Cada año 8.000 cartas de amantes separados llegan al balcón de los Capelli en Verona, la casa donde supuestamente tuvo lugar el romance que Shakespeare inmortalizó en su inmortal Romeo y Julieta. Allí, un grupo de desinteresadas mujeres se dedican a contestar los textos para consolar a los despechados tórtolos. Y allí es donde llega también Sophie, una estudiante norteamericana de turismo por Italia que, sorprendida por el afán de cortejo de los italianos, se compromete a tratar de arrimar de nuevo a una veterana pareja separada hace décadas, sin sospechar que el amor está a punto de llamar a su propia puerta...

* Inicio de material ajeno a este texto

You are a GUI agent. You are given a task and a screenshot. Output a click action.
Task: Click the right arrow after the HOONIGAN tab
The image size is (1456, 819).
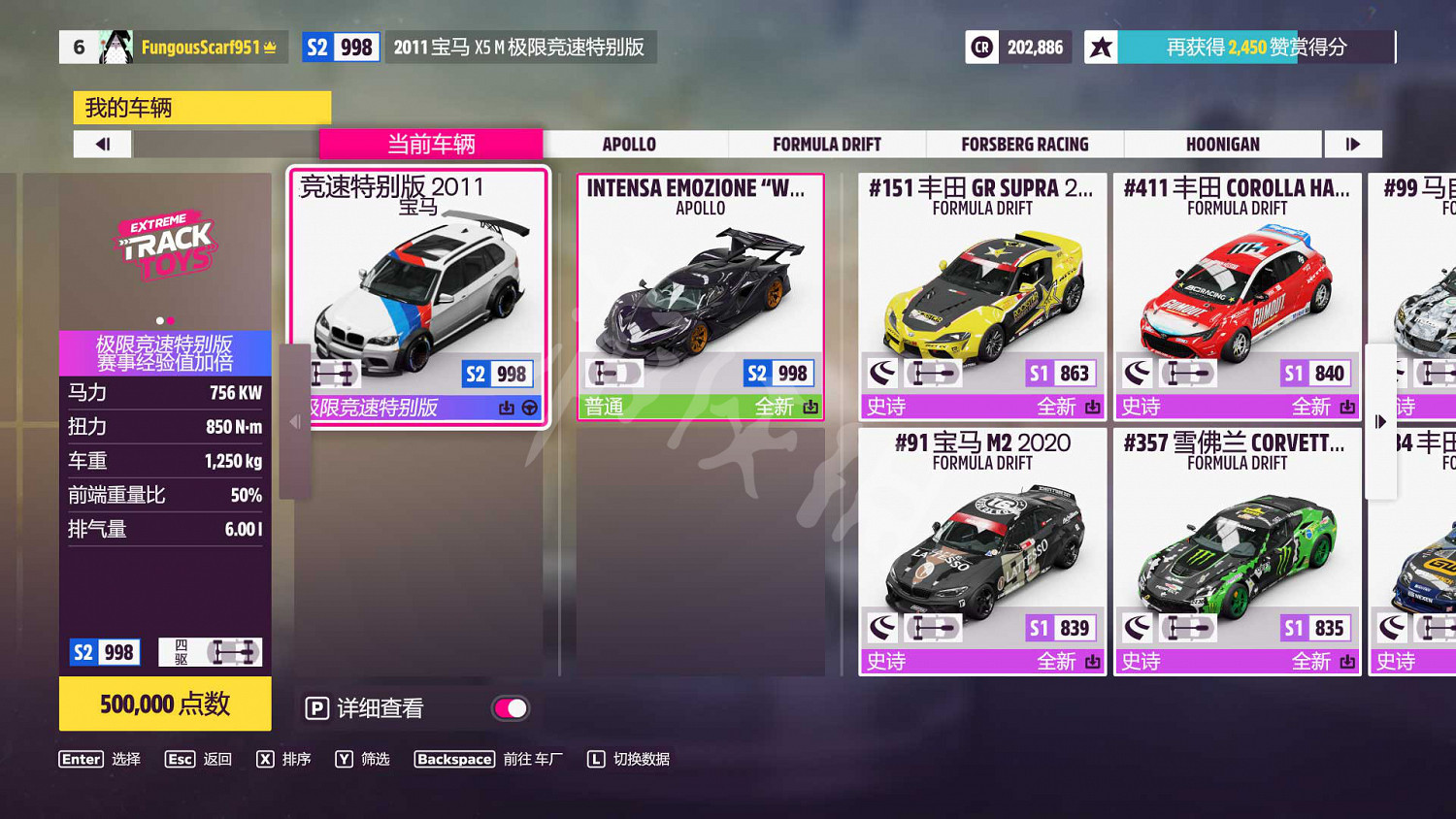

Cartas a Julieta, que se estrena el 8 de octubre en cines, viene a engrosar las filas de la comedia romántica hollywoodiense, género que viene ignorando las advertencias de grave agotamiento con productos con el ingenio en estado de coma y el sentido del humor rebajado al mínimo. Cada muestra del mismo queda relegada así a un consumo sin complicaciones, a simples y anedóticos panfletos de amor cortés sin nada especial en fondo y forma.
La película de Gary Winick exhibe esa molesta tendencia de hacer que todo gire en torno a la protagonista, sin que las dificultades que se cruzan en su camino la pongan en verdaderos aprietos a lo largo del rutinario arco argumental. El final está visto para sentencia desde el primer momento y el disfrute queda supeditado a la predisposición a disfrutar del desfile de paisajes de postal, en este caso italianos.
Lo mejor que se puede decir de Cartas a Julieta es que no es ni la mitad de aburrida que Come, reza, ama, el filme protagonizado por Julia Roberts. La presente se justifica a sí misma gracias a la amabilidad del conjunto, ese tonillo melodramático en el que la sangre nunca llega al río y que se ve complementado con las presencias de Vanessa Redgrave y Franco Nero. La veterana pareja, tras varios dimes y diretes, también lo es en la vida real, y ambos se reservan el único momento verdaderamente romántico de la cinta: aquel en el que Nero aparece en escena... a lomos de un caballo. La cumplidora Amanda Seyfried, recién salida de Querido John, vuelve a buscar mimos en la presente, sólo que ésta vez no ha tenido a un obrero eficaz como Lasse Hällstrom tras las cámaras y se ha tenido que conformar con un asalariado sin interés como Gary Winick, que se limita a dejar que luzca la fotografía sin aportar ningún vigor a la historia.